Secondly, he said, a significant portion of fine tailing particles do not, as Reserve maintains, go directly to the lake bottom. Instead, he said, they remain in suspension near the surface. The government has already offered testimony indicating that surface currents can carry fine taconite particles over long distances. Those following the case will recall too that previous witnesses have claimed that taconite has been identified in Duluth drinking water, and over large areas of the lake bottom as far from Silver Bay as Wisconsin.

Finally, Dr. Dill said that, based on a careful evaluation of virtually all available data, he had concluded that the tailing operation has created a massive, slow moving, turbid current carrying taconite counterclockwise along the lake bottom, first toward Duluth, then doubling back along the Wisconsin side and heading north. It was on this conclusion that Reserve Attorney Maclay Hyde focused in much of today's cross-examination.

Implying that the equipment used in measuring the turbid current was inadequate, he asked, would you say the study results you employed were of good quality? The witness, Dill, I would say they were adequate to base my conclusions. He said, other more precise techniques and equipment could have been used. But he said, in order to get the gross picture we have, the equipment employed was adequate.

Pursuing the line, Hyde at one point asked the witness if natural erosion at Red Cliff on the Wisconsin shore couldn't travel to the bottom, contributing to the bottom turbid water.
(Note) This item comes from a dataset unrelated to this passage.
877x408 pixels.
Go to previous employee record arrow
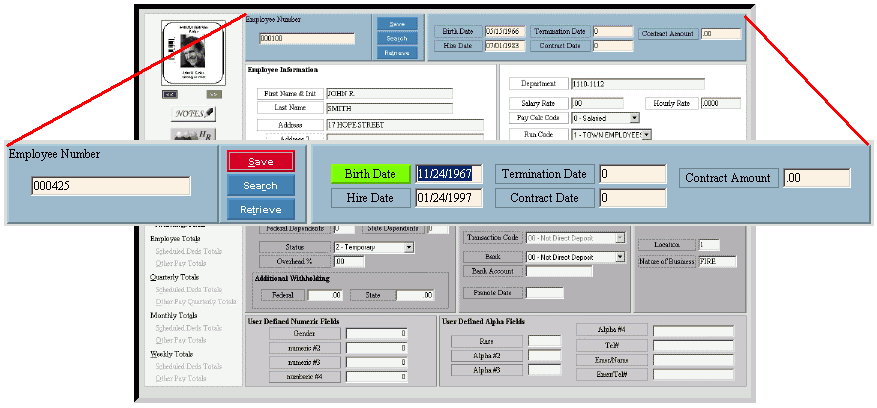coord(170,93)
Now Dill insisted that while some material might reach the same area, the amount would likely be insignificant. At one point Hyde asked Dill if it wasn't true that the turbid water he had plotted didn't actually meet the state drinking-water clarity standards. Well, said Dill, if you looked at it, you'd call it dirty.
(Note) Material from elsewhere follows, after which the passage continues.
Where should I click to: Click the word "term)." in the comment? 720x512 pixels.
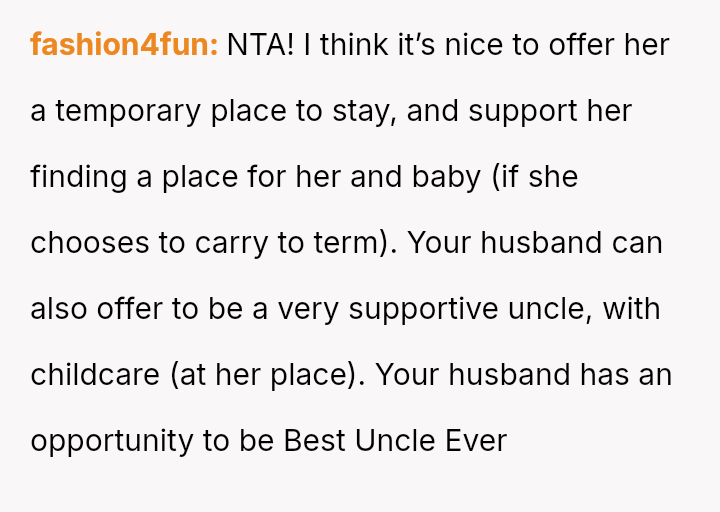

A brief tete-a-tete ensued, and Judge Lord finally asked the witness to try to answer the question. Well, he replied, let me put it this way, if you fill the swimming pool with it, you might be able to drink it, but you wouldn't want to swim in it. Hyde, but you could drink it? Dill, I suppose, but I wouldn't swim in it.

Now shortly after the episode, Attorney Hyde asked Dill if he was claiming that the current carried taconite particles all the way to Duluth. I didn't say that, said Dill. The very turbid current goes near Duluth, but we have no data as to where the surrounding, less-turbid water goes. The implication remained, however, that lower concentrations could reach the city.

Taking another slightly different line, Hyde described the Reserve proposal to pump its tailings directly to the lake bottom by way of pipes, and asked if Dill thought that might eliminate fine particulate matter in surface waters. Dill hesitated, then said, I would say would reduce the chances. But he said, there would still be instances when particles would come up.

Late in the day today a new witness was called, Dr. Gary Glass a Research Chemist for the National Water Quality Laboratory in Duluth. While he's offered few conclusions to this point, he has testified that in Reserves discharge of 600 million gallons of water each day, there can be found 150,000 pounds of dissolved solids, components of taconite tailings.

It's understood here that the government through Dr. Glass testimony will attempt to prove that contrary to Reserve claims, dissolved minerals in the company's discharge alter the lake chemistry, and that lake sediments near the Reserve operation contain concentrations of dissolved metals in amounts which are known to be toxic to aquatic life. Now that position then is expected to be developed on Monday when the trial resumes. At the Federal Courthouse in Minneapolis, this is Greg Baron.